### [CHALLENGE]
Copy out every one of the records below, word for word and line for line.

### [Collection entries]
• • •
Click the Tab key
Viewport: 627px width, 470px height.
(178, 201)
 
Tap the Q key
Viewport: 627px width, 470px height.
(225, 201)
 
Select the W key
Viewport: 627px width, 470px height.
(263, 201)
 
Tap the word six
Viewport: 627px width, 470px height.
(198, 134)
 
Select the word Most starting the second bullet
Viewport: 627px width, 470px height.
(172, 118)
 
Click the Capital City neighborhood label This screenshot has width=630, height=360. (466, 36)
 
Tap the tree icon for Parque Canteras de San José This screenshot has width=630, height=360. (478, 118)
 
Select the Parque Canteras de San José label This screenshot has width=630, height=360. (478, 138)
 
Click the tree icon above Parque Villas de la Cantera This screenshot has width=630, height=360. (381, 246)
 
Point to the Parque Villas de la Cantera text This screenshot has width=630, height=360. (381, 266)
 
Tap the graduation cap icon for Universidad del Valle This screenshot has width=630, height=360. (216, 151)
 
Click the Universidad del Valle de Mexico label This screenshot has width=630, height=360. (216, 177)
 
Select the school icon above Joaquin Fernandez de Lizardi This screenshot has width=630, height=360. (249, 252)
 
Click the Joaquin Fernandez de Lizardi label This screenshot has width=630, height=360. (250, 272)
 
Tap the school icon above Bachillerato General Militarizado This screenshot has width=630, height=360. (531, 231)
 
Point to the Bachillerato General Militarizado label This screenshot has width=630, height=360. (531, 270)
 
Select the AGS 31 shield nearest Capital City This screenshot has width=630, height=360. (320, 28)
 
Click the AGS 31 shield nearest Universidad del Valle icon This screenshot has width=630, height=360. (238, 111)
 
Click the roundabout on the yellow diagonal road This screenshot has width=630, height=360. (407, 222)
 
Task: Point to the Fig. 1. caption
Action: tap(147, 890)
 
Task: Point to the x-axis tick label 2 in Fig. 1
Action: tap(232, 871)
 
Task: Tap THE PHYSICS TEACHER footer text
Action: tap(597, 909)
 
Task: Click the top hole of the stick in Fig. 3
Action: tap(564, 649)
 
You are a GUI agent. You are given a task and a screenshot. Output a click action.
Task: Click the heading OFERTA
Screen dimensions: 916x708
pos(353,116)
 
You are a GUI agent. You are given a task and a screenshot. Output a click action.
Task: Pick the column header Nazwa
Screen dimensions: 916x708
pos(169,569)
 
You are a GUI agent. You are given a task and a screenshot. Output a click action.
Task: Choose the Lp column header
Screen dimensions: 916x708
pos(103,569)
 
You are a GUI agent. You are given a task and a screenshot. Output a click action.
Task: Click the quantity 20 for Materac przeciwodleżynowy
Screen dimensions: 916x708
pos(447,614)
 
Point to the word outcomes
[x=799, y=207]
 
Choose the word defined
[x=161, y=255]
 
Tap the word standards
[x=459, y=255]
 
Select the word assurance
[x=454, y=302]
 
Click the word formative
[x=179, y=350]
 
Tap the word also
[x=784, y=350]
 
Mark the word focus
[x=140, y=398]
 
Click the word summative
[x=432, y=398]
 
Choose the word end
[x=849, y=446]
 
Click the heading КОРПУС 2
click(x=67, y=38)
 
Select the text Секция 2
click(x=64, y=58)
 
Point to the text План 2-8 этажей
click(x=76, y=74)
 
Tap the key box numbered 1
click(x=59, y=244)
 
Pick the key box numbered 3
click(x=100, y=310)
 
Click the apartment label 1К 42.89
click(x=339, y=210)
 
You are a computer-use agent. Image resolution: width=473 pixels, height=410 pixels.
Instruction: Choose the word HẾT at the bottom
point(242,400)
• • •
### [COMPLETE OUTPUT]
Click the Tab key
Viewport: 627px width, 470px height.
(178, 201)
 
Tap the Q key
Viewport: 627px width, 470px height.
(225, 201)
 
Select the W key
Viewport: 627px width, 470px height.
(263, 201)
 
Tap the word six
Viewport: 627px width, 470px height.
(198, 134)
 
Select the word Most starting the second bullet
Viewport: 627px width, 470px height.
(172, 118)
 
Click the Capital City neighborhood label This screenshot has width=630, height=360. (466, 36)
 
Tap the tree icon for Parque Canteras de San José This screenshot has width=630, height=360. (478, 118)
 
Select the Parque Canteras de San José label This screenshot has width=630, height=360. (478, 138)
 
Click the tree icon above Parque Villas de la Cantera This screenshot has width=630, height=360. (381, 246)
 
Point to the Parque Villas de la Cantera text This screenshot has width=630, height=360. (381, 266)
 
Tap the graduation cap icon for Universidad del Valle This screenshot has width=630, height=360. (216, 151)
 
Click the Universidad del Valle de Mexico label This screenshot has width=630, height=360. (216, 177)
 
Select the school icon above Joaquin Fernandez de Lizardi This screenshot has width=630, height=360. (249, 252)
 
Click the Joaquin Fernandez de Lizardi label This screenshot has width=630, height=360. (250, 272)
 
Tap the school icon above Bachillerato General Militarizado This screenshot has width=630, height=360. (531, 231)
 
Point to the Bachillerato General Militarizado label This screenshot has width=630, height=360. (531, 270)
 
Select the AGS 31 shield nearest Capital City This screenshot has width=630, height=360. (320, 28)
 
Click the AGS 31 shield nearest Universidad del Valle icon This screenshot has width=630, height=360. (238, 111)
 
Click the roundabout on the yellow diagonal road This screenshot has width=630, height=360. (407, 222)
 
Task: Point to the Fig. 1. caption
Action: tap(147, 890)
 
Task: Point to the x-axis tick label 2 in Fig. 1
Action: tap(232, 871)
 
Task: Tap THE PHYSICS TEACHER footer text
Action: tap(597, 909)
 
Task: Click the top hole of the stick in Fig. 3
Action: tap(564, 649)
 
You are a GUI agent. You are given a task and a screenshot. Output a click action.
Task: Click the heading OFERTA
Screen dimensions: 916x708
pos(353,116)
 
You are a GUI agent. You are given a task and a screenshot. Output a click action.
Task: Pick the column header Nazwa
Screen dimensions: 916x708
pos(169,569)
 
You are a GUI agent. You are given a task and a screenshot. Output a click action.
Task: Choose the Lp column header
Screen dimensions: 916x708
pos(103,569)
 
You are a GUI agent. You are given a task and a screenshot. Output a click action.
Task: Click the quantity 20 for Materac przeciwodleżynowy
Screen dimensions: 916x708
pos(447,614)
 
Point to the word outcomes
[x=799, y=207]
 
Choose the word defined
[x=161, y=255]
 
Tap the word standards
[x=459, y=255]
 
Select the word assurance
[x=454, y=302]
 
Click the word formative
[x=179, y=350]
 
Tap the word also
[x=784, y=350]
 
Mark the word focus
[x=140, y=398]
 
Click the word summative
[x=432, y=398]
 
Choose the word end
[x=849, y=446]
 
Click the heading КОРПУС 2
click(x=67, y=38)
 
Select the text Секция 2
click(x=64, y=58)
 
Point to the text План 2-8 этажей
click(x=76, y=74)
 
Tap the key box numbered 1
click(x=59, y=244)
 
Pick the key box numbered 3
click(x=100, y=310)
 
Click the apartment label 1К 42.89
click(x=339, y=210)
 
You are a computer-use agent. Image resolution: width=473 pixels, height=410 pixels.
Instruction: Choose the word HẾT at the bottom
point(242,400)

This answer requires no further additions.